Running a business while being a working mother

I spent the first few months of my life as a freelance writer, working during my baby’s naps or while she played on the floor beside me. She was one of those babies who napped for hours and would happily amuse herself in a play centre. Yes, the unicorn baby!

On the good days, I felt like I was nailing this parenting/career thing. I remember doing an interview with an esteemed professor, and she mentioned with delight that she could hear my daughter happily playing in the background. It was a moment when I pondered that maybe I could have it all: a successful career and an awesome parent.
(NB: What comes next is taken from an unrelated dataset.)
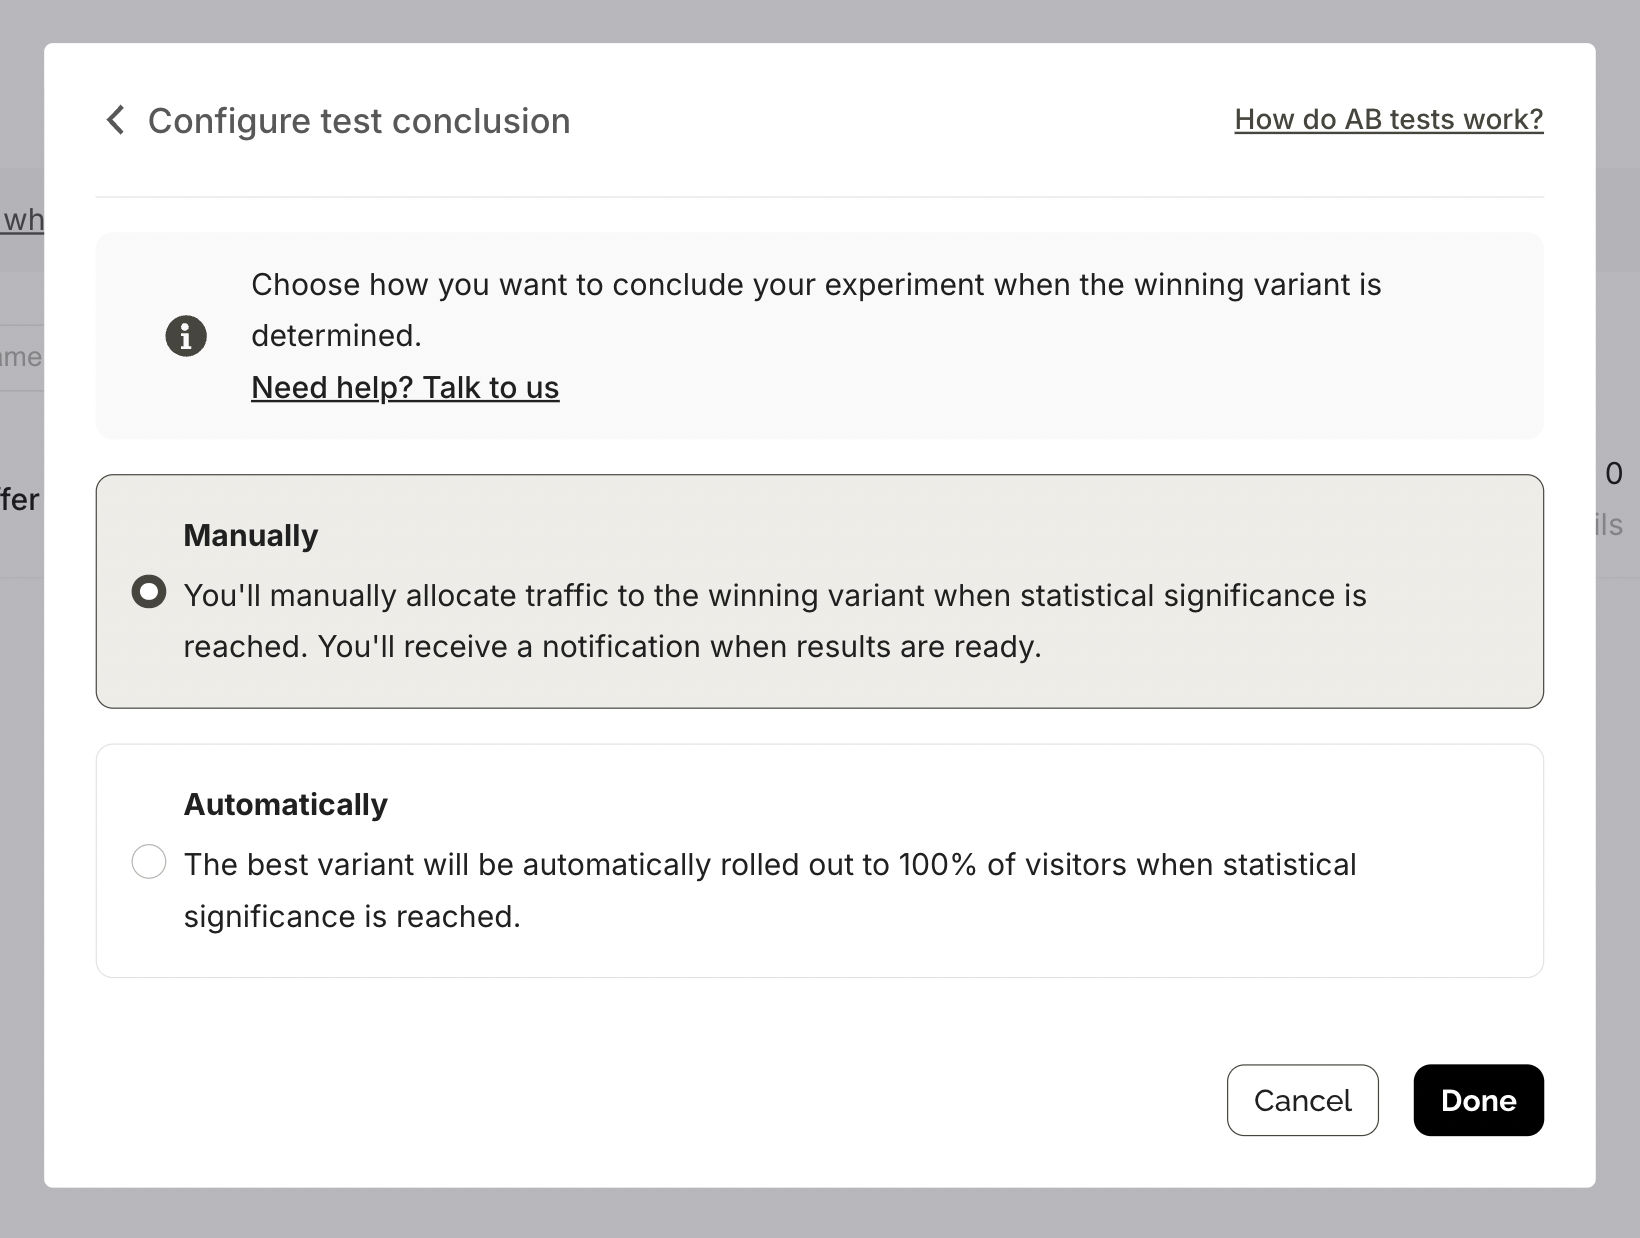
Task: Go back using the chevron arrow
Action: [116, 121]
Of course, there were the bad days too, like when my kids were sick and needed my attention but I also had a deadline to focus on. I was constantly trying to find a balance between working and parenting. I felt guilty when I was working because I wasn’t spending time with my family and my young kids. I felt guilty when I was parenting because I wasn’t spending time on my work.
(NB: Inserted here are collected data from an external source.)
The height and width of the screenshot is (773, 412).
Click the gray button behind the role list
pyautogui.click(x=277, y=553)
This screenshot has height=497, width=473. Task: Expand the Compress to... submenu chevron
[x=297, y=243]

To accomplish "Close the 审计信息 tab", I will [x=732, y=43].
By the time we had our third child in 2019, I often felt I wasn’t doing very well either.

The mental load of being a breadwinner and home-school parent

It was during the COVID-19 pandemic that everything changed. My husband got made redundant and ended up going back to TAFE to retrain in a new career. It meant I was the breadwinner, primary carer and homeschool mother/teacher. As we all remember stories from this time, this was next-level parenting, and there was no time for guilt.

I got better at asking for support from my parents, parents-in-law and other working mums with businesses like mine. I also felt less guilty about being interrupted at work. If the children wandered through a Zoom every so often, so be it. All my clients who were parents were all in the same boat so it took the pressure off.

For the first time in a long time, I prioritised my body and health. I did weekly personal training sessions and went for runs whenever I could. I realised that my family depended on me in many ways, so they needed my best version.

Finally, I accepted that I couldn’t do everything. I could be a good enough mum and a good enough freelancer, but I couldn’t be perfect, and that’s okay.

The school-age phase

With two children in school and one about to start, I’m in a completely different world of working mother phase. Instead of daycare drop-offs and dealing with the never-ending illness cycle, it’s all about the mental load.

How can I fit in all my client work into school hours? Can I squeeze swimming lessons, soccer practice, and dance classes over two days to work longer hours on the other days? Do we have enough bread for lunches? Do I have time to head up to the school for reading groups, or should I sacrifice that? How do I stay up to date with all those damn school WhatsApp groups?

I’ve also now got the ability to literally work anywhere. I’ve done interviews from the car in the driveway, written stories beside the soccer field, and even on the balcony surrounded by washing. Anywhere I can get 5 minutes to myself and some peace and quiet to focus.

The evolution of working mums' guilt

Like most women, I still have mother guilt but I’m trying to find a sustainable work-life and parenting balance. I still have those days where I feel like I don’t have enough time for either raising my children or my career. However, instead of beating myself up, I’m trying to reframe it and accept it.

Sometimes I find myself feeling resentful about having to stop what I’m doing at 2:30 pm to do the school pick-up. I try to remind myself how grateful I am to have a career where I can be there for my family. After all, in a few years, none of them will want me at the school gate anymore.

With my youngest daughter about to start school, I now feel energised by my career and a desire to take it to the next level. I try not to feel guilty about occasionally telling my family that I have to work, and am proud to show them what success as a woman looks like.

And these days, when I smell that distinctive childcare smell, I no longer feel guilt. I feel a sense of freedom. Because without daycare, I wouldn’t have had the time and space to navigate my own version of professional fulfilment. Even though being a working mum is all kinds of hard, I wouldn’t have it any other way.